Demand Drops Crude; Volkswagen Races Ahead; Yen’s Strength Sinks Stocks; Verizon Dials Up Gains; Sept. Home Sales Up; Wal-Mart Scales Back; Citi Rejects Goldman Merger

  • Crude oil for December delivery declined 1.4% yesterday (Monday) with a 93-cent drop to close at $63.22 a barrel on the New York Mercantile Exchange. Oil futures are down 57% from the July 11 record of $147.27 and 31% down from a year ago, Bloomberg News reported.  “With all of the stock markets going down, there's going to continue to be downward pressure,” said Michael Fitzpatrick, vice president for energy risk management at MF Global Ltd. (MF) in New York. “There's not a lot that can be done to stop this downward spiral right now.”

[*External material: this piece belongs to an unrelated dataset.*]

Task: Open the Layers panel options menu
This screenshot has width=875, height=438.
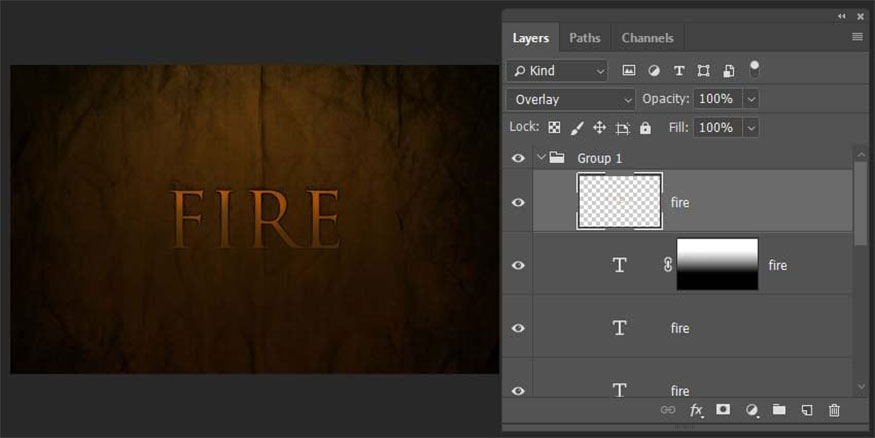Action: click(x=857, y=37)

  • Shares of German automaker Volkswagen AG (ADR OTC: VLKAY) skyrocketed over 120% yesterday (Monday) with a gain of $64.75 to close at $118.00. Porche SE (PINK: POAHF) announced late Sunday that it would increase its stake in Volkswagen to 75% in 2009, The Wall Street Journal reported. The sudden price spike was due in part to Volkswagen’s relatively small free float, as Porche is just shy of a 75% ownership stake and the German state of Lower Saxony controls 20%.
  • The Japanese yen hit a 13-year high versus the dollar yesterday (Monday), trading at just under 94 yen to the dollar. Fear of the effect the strong yen would have on exports sent the Nikkei 225 to a 26-year low of 7,162.90 after losing 6.4% for the day. The key Japanese benchmark is down 53% year-to-date, BusinessWeek reported.
  • Verizon Communications Inc. (VZ) announced yesterday (Monday) third-quarter earnings were $1.67 billion, or 59 cents per share, up from $1.27 billion, or 44 cents a share, for the same period the year prior. But Chief Executive Ivan Seidenberg cautioned that economic weakness and poor consumer demand would have an effect in the fourth quarter. “For the Christmas season, consumer spending will be somewhat lighter, and business spending will be somewhat curtailed,” Seidenberg said in a conference call, The Associated Press reported.
  • New home sales posted an unexpected increase in September, the Commerce Department reported yesterday (Monday). New, single-family home sales rose 2.7% in September to a seasonally adjusted annual rate of 464,000 homes. Sales were still down 33% from a year ago and off almost 68% from the peak reached July 2005.
  • Wal-Mart Stores Inc. (WMT) said yesterday (Monday) that it is slowing the pace of U.S. store openings and cutting back on capital spending in the face of economic headwinds, The Associated Press reported. The company plans to open 191 stores in the current fiscal year and between 142 and 157 stores in the next fiscal year. Wal-Mart opened 218 U.S. stores in fiscal 2008. Wal-Mart also plans $5.8 billion to $6.4 billion in capital expenditures this fiscal year for its U.S. division, down from $9.1 billion last year.
  • Goldman Sachs Group Inc. (GS) Chief Executive Lloyd Blankfein called Citigroup Inc.’s (C) Vikram Pandit last month about a possible merger, but Pandit rejected the proposal, a source familiar with the situation told Reuters yesterday (Monday). Blankfein's call was made shortly after Goldman got the approval to become a commercial bank on September 21 and with the knowledge of regulators, the source said.